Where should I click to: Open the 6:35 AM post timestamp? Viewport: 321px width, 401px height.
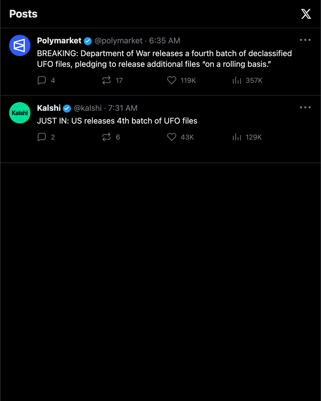click(x=165, y=41)

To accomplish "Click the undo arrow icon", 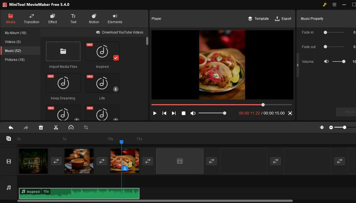I will click(11, 128).
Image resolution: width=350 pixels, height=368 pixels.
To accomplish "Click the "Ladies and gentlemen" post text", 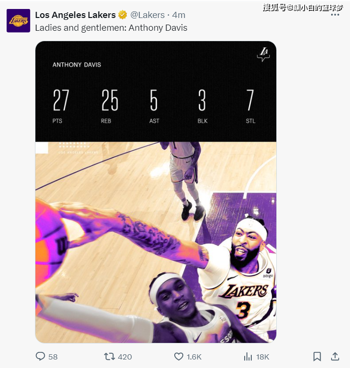I will point(111,27).
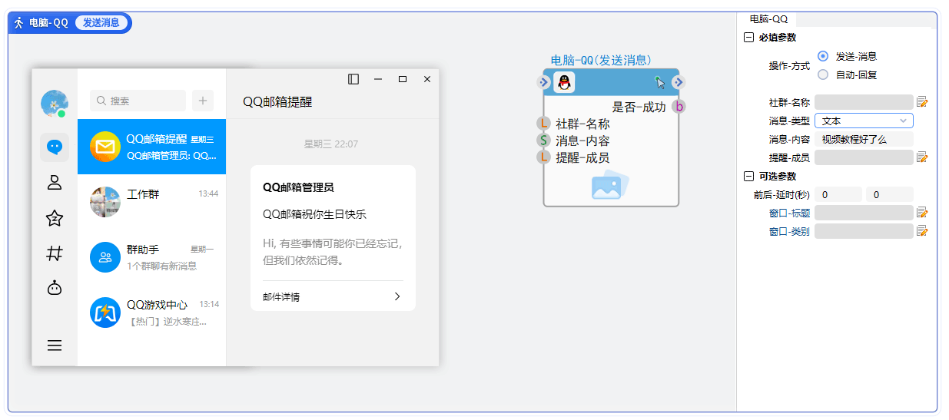The width and height of the screenshot is (949, 420).
Task: Open the 消息-类型 dropdown
Action: coord(864,121)
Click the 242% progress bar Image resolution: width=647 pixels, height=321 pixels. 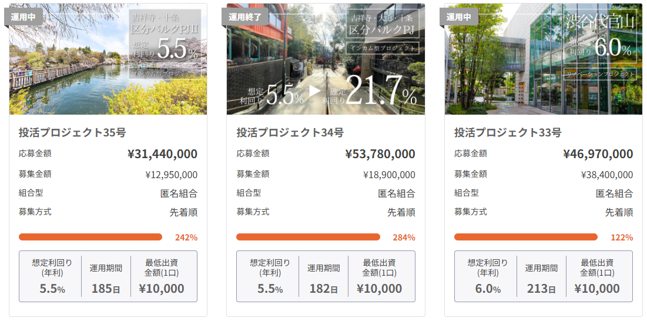[90, 237]
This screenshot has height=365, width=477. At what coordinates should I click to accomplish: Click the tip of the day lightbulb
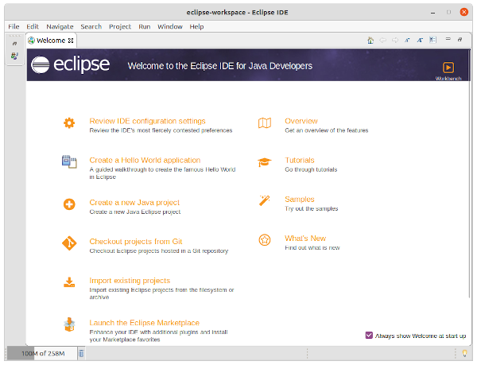(465, 353)
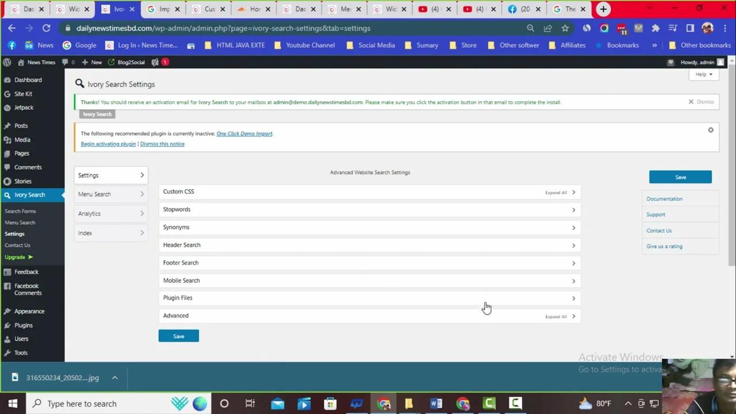Open Microsoft Word from the taskbar
This screenshot has width=736, height=414.
coord(436,403)
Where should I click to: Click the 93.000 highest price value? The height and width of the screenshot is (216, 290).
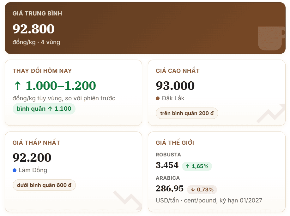point(175,86)
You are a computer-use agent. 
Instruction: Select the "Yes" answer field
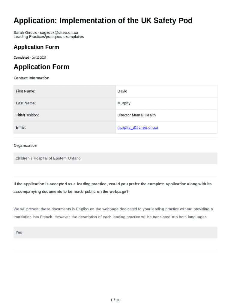point(115,233)
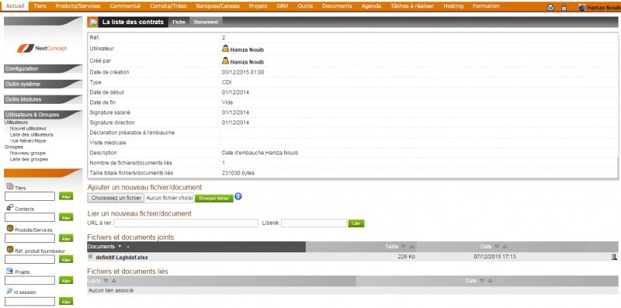This screenshot has width=621, height=308.
Task: Click Choisissez un fichier button
Action: click(116, 198)
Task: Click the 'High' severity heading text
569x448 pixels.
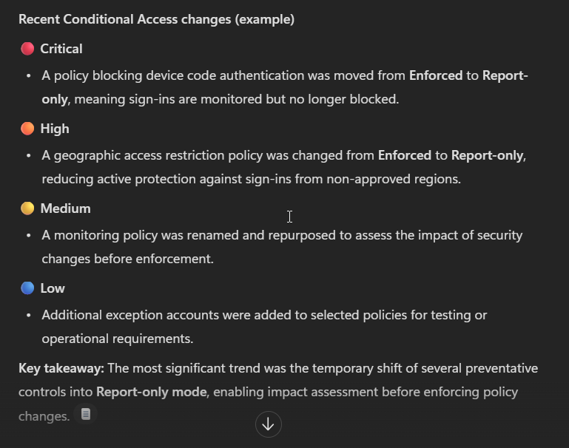Action: [55, 129]
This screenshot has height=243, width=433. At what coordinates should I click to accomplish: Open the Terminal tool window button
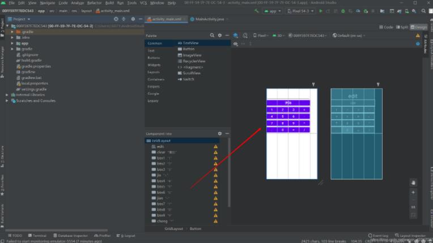pyautogui.click(x=38, y=236)
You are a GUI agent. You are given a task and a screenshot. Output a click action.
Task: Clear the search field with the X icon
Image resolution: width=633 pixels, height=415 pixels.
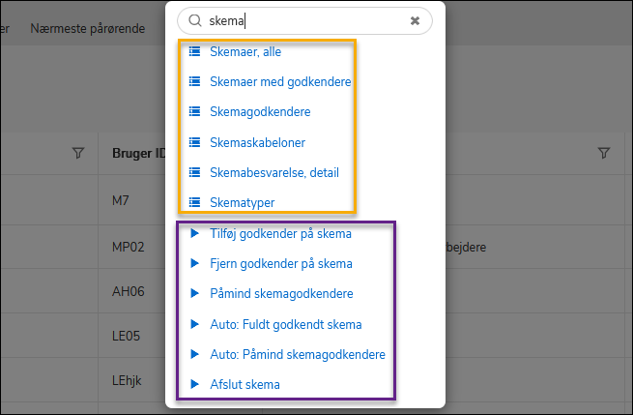(x=415, y=20)
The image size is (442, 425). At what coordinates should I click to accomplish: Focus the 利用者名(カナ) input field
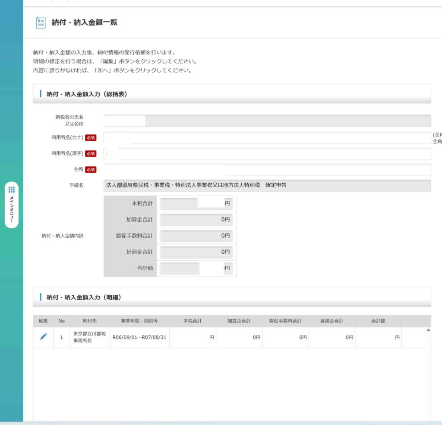tap(267, 138)
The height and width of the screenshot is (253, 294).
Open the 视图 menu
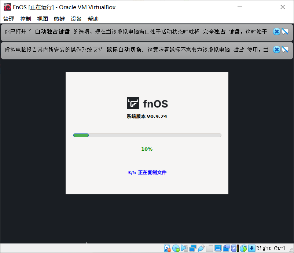pos(42,19)
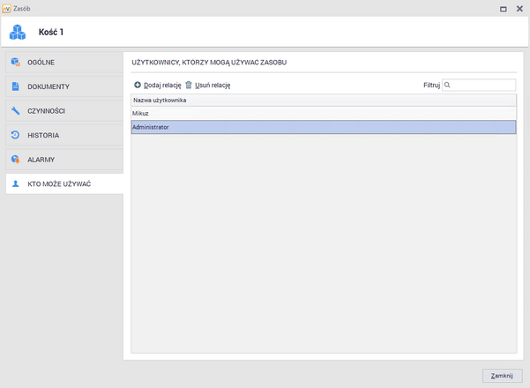Select the CZYNNOŚCI wrench icon
Viewport: 530px width, 388px height.
point(16,111)
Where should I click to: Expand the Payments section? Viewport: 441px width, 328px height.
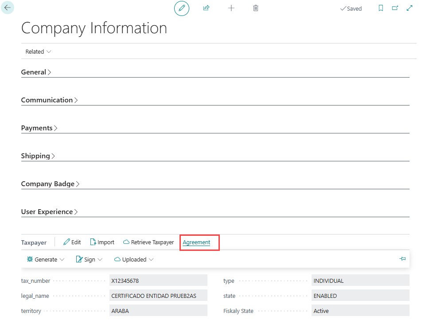pyautogui.click(x=39, y=128)
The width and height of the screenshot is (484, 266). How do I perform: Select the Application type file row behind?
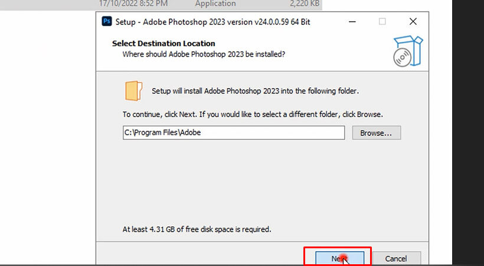click(x=215, y=4)
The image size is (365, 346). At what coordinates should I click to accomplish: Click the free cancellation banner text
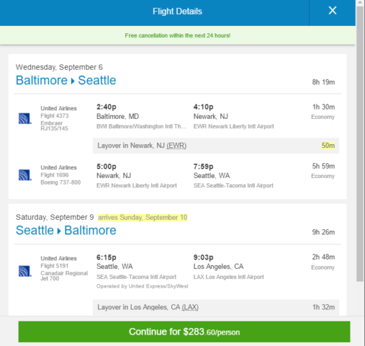point(178,35)
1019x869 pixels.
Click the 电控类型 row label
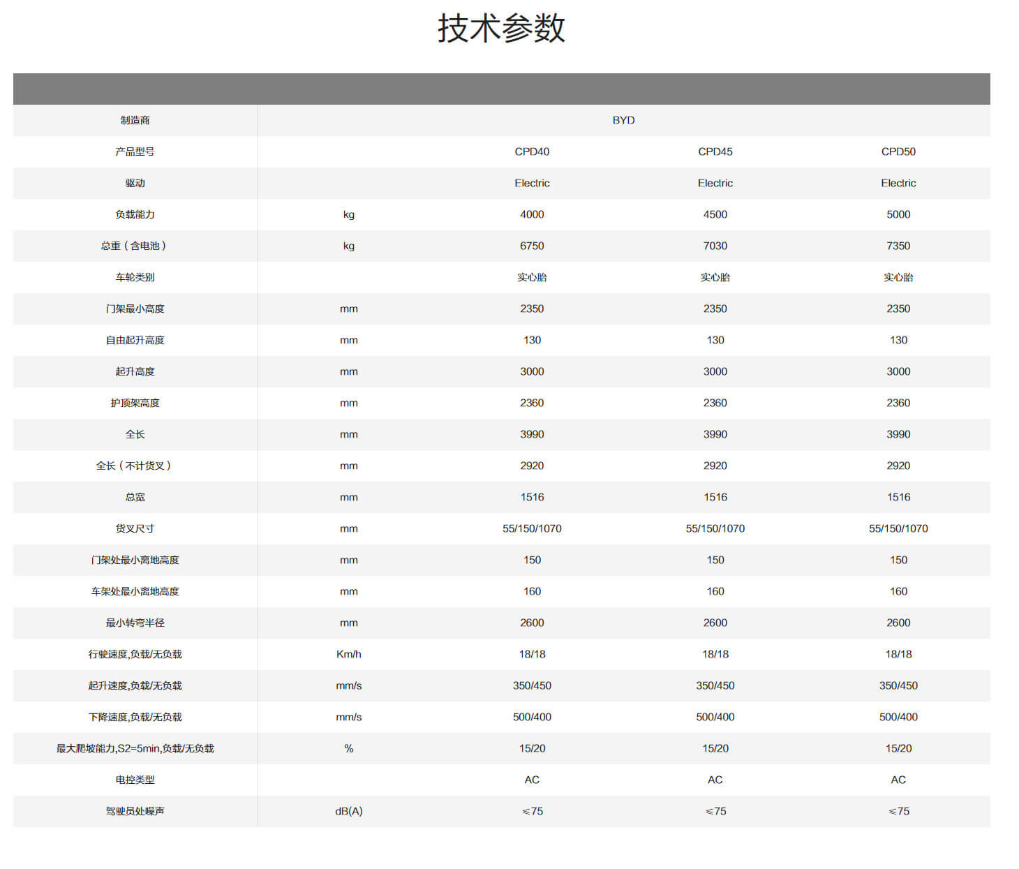click(x=135, y=780)
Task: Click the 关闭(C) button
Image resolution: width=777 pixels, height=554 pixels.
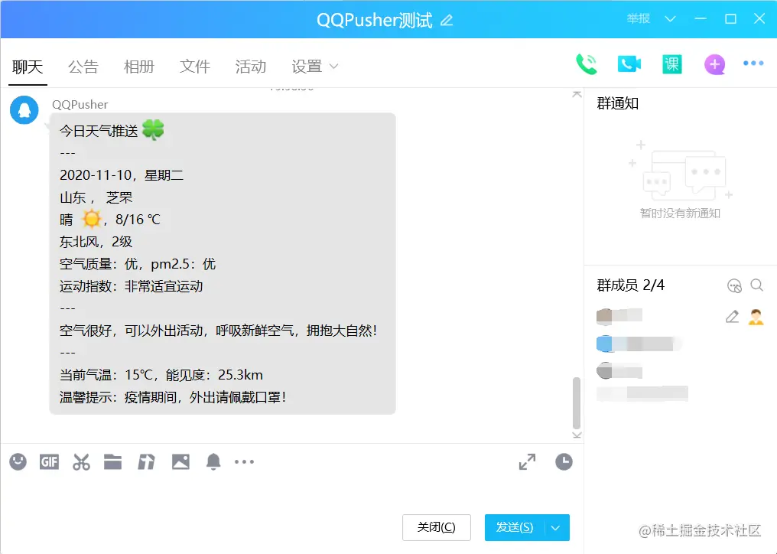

- - -

> _WHAT TO WORK ON_
In the data above, find the line containing "You are a GUI"; from there, please write out each line through the end, exactly, with the pictures omitted.

> _RESPONSE TO THIS TASK_
You are a GUI agent. You are given a task and a screenshot. Output a click action.
Task: Clear the search field with the X icon
Image resolution: width=633 pixels, height=415 pixels.
(x=415, y=20)
The image size is (442, 425). At what coordinates should I click to accomplish: Focus the 利用者名(カナ) input field
tap(267, 138)
The height and width of the screenshot is (253, 294).
Open the 视图 menu
pos(42,19)
Select the CZYNNOŚCI wrench icon
Viewport: 530px width, 388px height.
point(16,111)
Where should I click to: Expand the Payments section? Viewport: 441px width, 328px height.
pyautogui.click(x=39, y=128)
The width and height of the screenshot is (484, 266). How do I perform: Select the Application type file row behind?
click(x=215, y=4)
The image size is (365, 346). At what coordinates should I click to accomplish: Click the free cancellation banner text
point(178,35)
1019x869 pixels.
Click the 电控类型 row label
click(x=135, y=780)
Task: Click the 关闭(C) button
Image resolution: width=777 pixels, height=554 pixels.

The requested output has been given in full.